§ **WHAT NEEDS TO BE DONE**
The entries below contain pictures. Write out only the lines from the line with "GOTV Canvasser - Abundant" up to and including the line with "最近見た求人 (49, 2064)", exactly, without them.

Collected data:

• • • • •

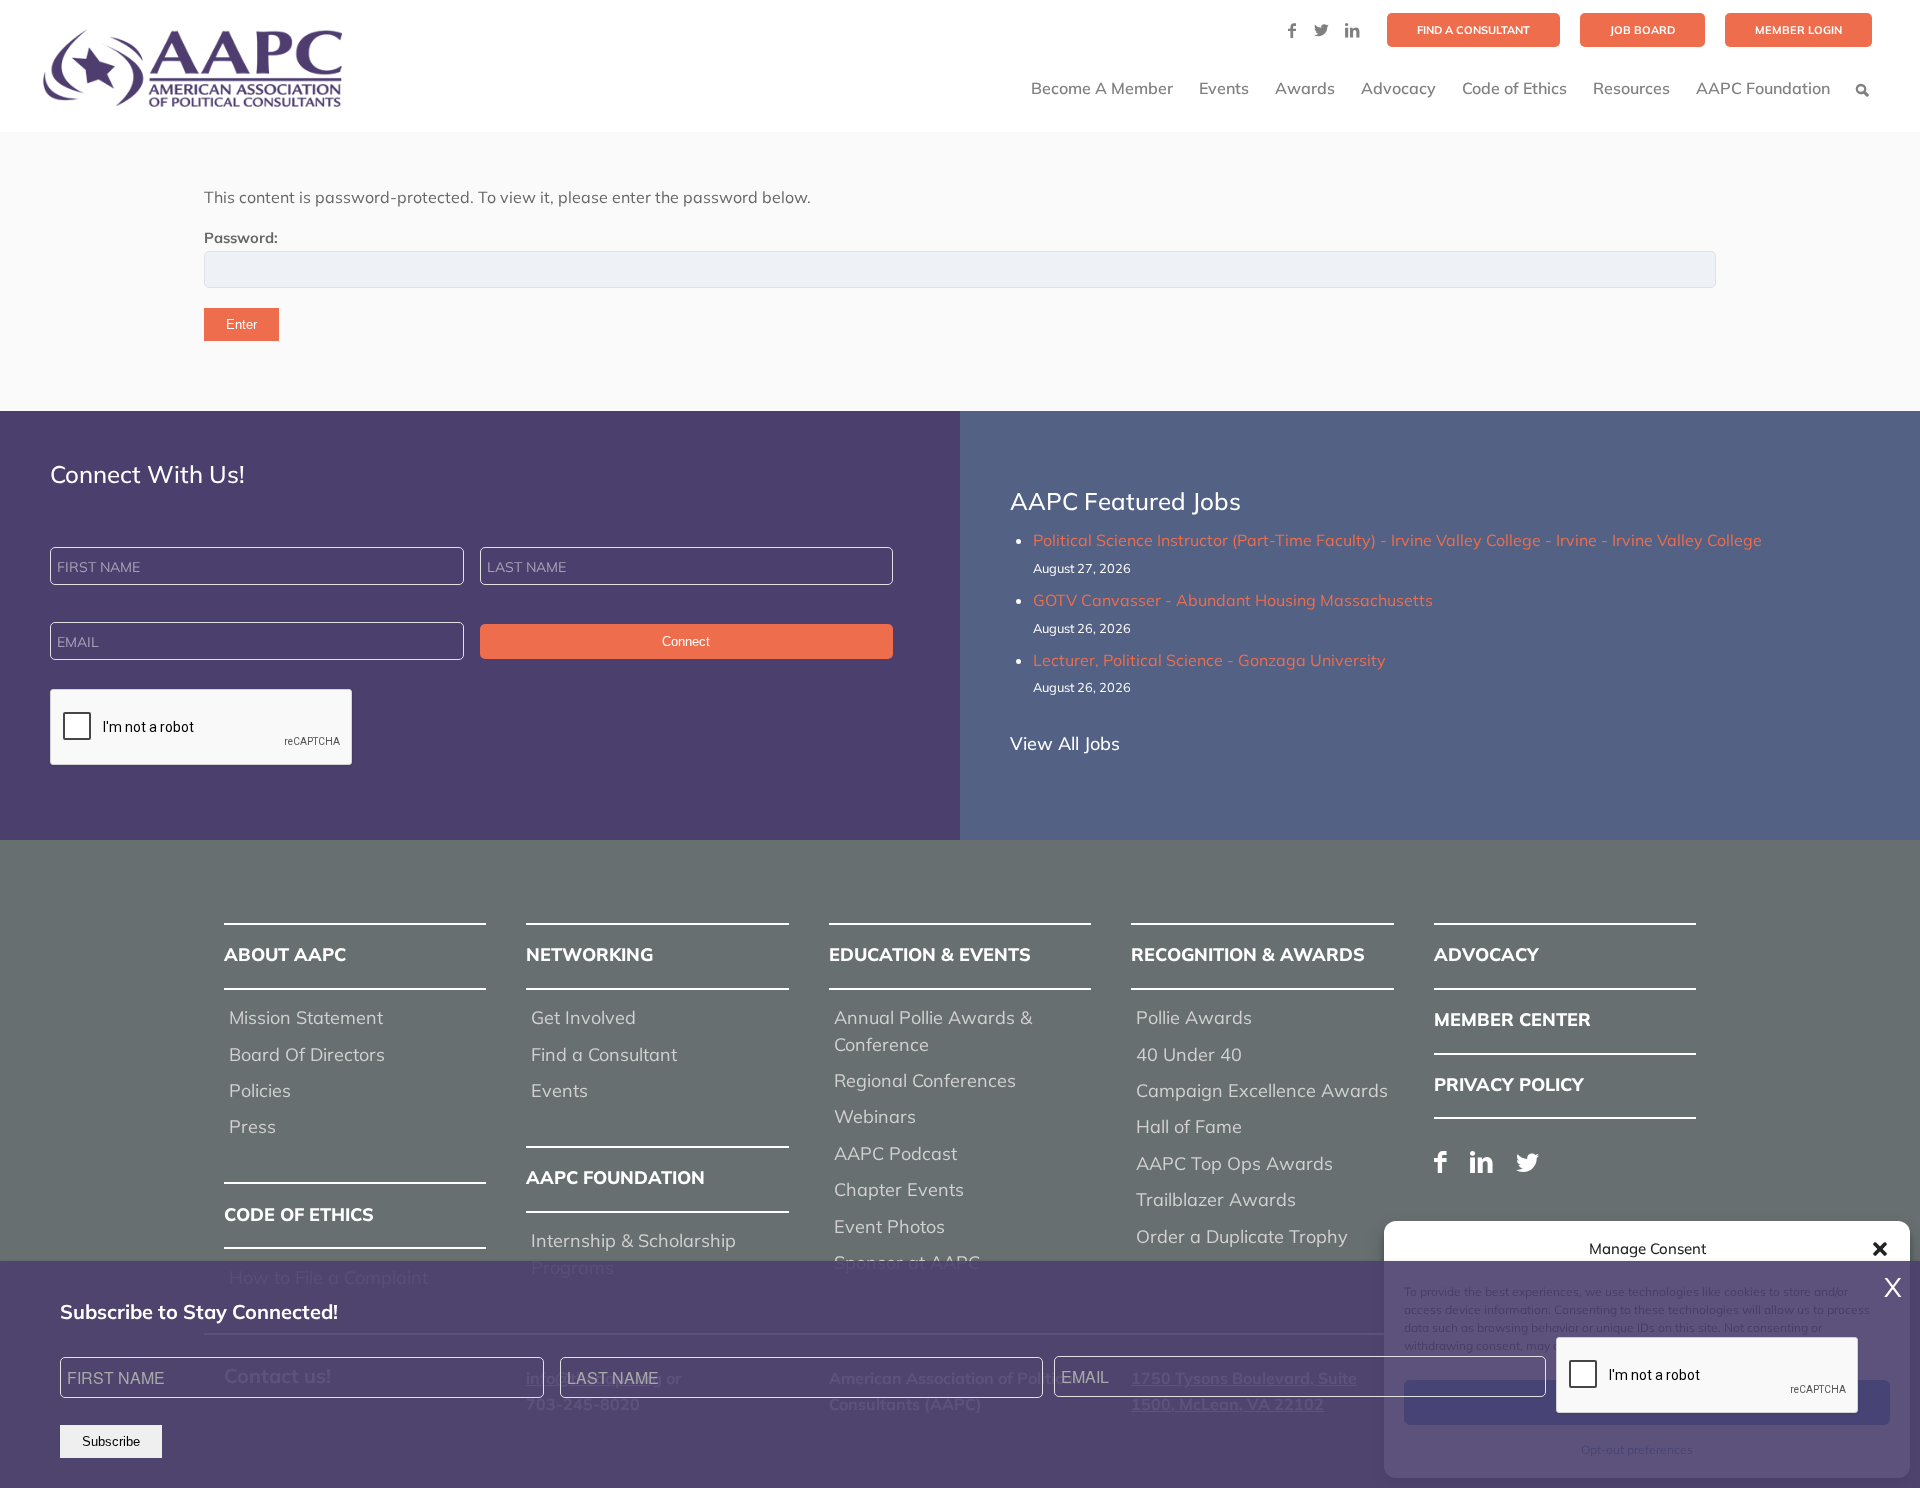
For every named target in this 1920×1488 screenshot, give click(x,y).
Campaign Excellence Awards (1262, 1090)
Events (559, 1090)
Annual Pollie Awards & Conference (933, 1030)
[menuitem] (1473, 30)
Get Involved (583, 1017)
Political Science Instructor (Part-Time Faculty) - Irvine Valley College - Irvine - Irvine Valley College (1397, 540)
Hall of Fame (1189, 1126)
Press (252, 1126)
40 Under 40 (1189, 1054)
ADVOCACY (1486, 954)
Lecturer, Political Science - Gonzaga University (1209, 660)
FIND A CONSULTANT (1473, 30)
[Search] (1862, 88)
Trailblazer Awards (1216, 1199)
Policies (260, 1090)
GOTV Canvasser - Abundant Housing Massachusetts (1233, 600)
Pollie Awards (1194, 1017)
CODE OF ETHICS (299, 1214)
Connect (686, 641)
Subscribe (111, 1441)
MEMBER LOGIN (1798, 30)
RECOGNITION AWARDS (1248, 954)
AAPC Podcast (895, 1153)
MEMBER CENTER (1512, 1019)
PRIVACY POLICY (1509, 1084)
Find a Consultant (604, 1054)
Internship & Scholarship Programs (633, 1253)
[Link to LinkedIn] (1352, 30)
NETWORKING (589, 954)
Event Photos (889, 1226)
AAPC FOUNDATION (615, 1177)
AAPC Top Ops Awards (1234, 1163)
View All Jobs (1065, 743)
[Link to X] (1322, 30)
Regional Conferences (925, 1080)
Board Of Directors (307, 1054)
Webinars (875, 1116)
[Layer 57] (192, 68)
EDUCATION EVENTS (930, 954)
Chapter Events (899, 1189)
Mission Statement (306, 1017)
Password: (241, 237)
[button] (1880, 1249)
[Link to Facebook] (1292, 30)
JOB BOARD (1642, 30)
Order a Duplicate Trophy (1242, 1236)
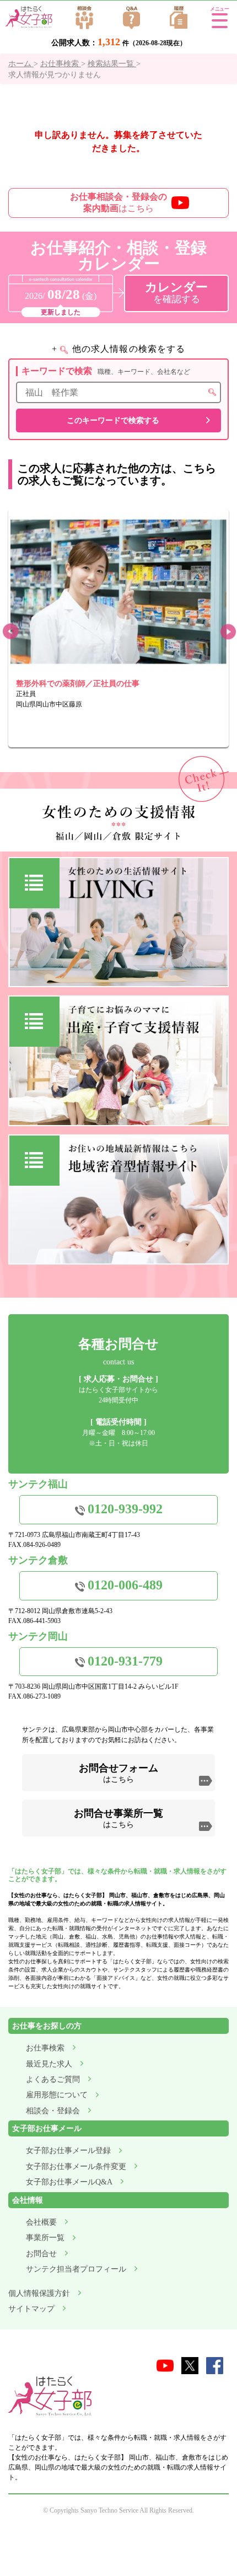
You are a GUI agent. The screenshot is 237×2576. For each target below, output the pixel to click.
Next (227, 631)
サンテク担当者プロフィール (76, 2269)
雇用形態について (57, 2095)
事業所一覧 (45, 2238)
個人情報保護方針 (39, 2293)
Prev (10, 631)
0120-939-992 (125, 1509)
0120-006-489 (125, 1585)
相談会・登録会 (53, 2111)
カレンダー (176, 293)
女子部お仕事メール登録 (68, 2150)
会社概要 (41, 2222)
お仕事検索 (45, 2048)
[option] (118, 627)
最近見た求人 (49, 2064)
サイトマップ (31, 2309)
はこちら (118, 202)
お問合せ (41, 2254)
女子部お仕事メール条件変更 (76, 2166)
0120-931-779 (125, 1661)
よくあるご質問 (53, 2079)
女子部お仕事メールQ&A (69, 2182)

• • • • •

§ **EXPECTED ANSWER**
GOTV Canvasser - Abundant Housing Massachusetts (1233, 600)
Pollie Awards (1194, 1017)
CODE OF ETHICS (299, 1214)
Connect (686, 641)
Subscribe (111, 1441)
MEMBER LOGIN (1798, 30)
RECOGNITION AWARDS (1248, 954)
AAPC Podcast (895, 1153)
MEMBER CENTER (1512, 1019)
PRIVACY POLICY (1509, 1084)
Find a Consultant (604, 1054)
Internship & Scholarship Programs (633, 1253)
[Link to LinkedIn] (1352, 30)
NETWORKING (589, 954)
Event Photos (889, 1226)
AAPC FOUNDATION (615, 1177)
AAPC Top Ops Awards (1234, 1163)
View All Jobs (1065, 743)
[Link to X] (1322, 30)
Regional Conferences (925, 1080)
Board Of Directors (307, 1054)
Webinars (875, 1116)
[Layer 57] (192, 68)
EDUCATION EVENTS (930, 954)
Chapter Events (899, 1189)
Mission Statement (306, 1017)
Password: (241, 237)
[button] (1880, 1249)
[Link to Facebook] (1292, 30)
JOB BOARD (1642, 30)
Order a Duplicate Trophy (1242, 1236)
You are a GUI agent. The screenshot is 237×2576. For each target below, output the pixel to click.
Next (227, 631)
サンテク担当者プロフィール (76, 2269)
雇用形態について (57, 2095)
事業所一覧 (45, 2238)
個人情報保護方針 (39, 2293)
Prev (10, 631)
0120-939-992 (125, 1509)
0120-006-489 (125, 1585)
相談会・登録会 (53, 2111)
カレンダー (176, 293)
女子部お仕事メール登録 (68, 2150)
会社概要 (41, 2222)
お仕事検索 (45, 2048)
[option] (118, 627)
最近見た求人 (49, 2064)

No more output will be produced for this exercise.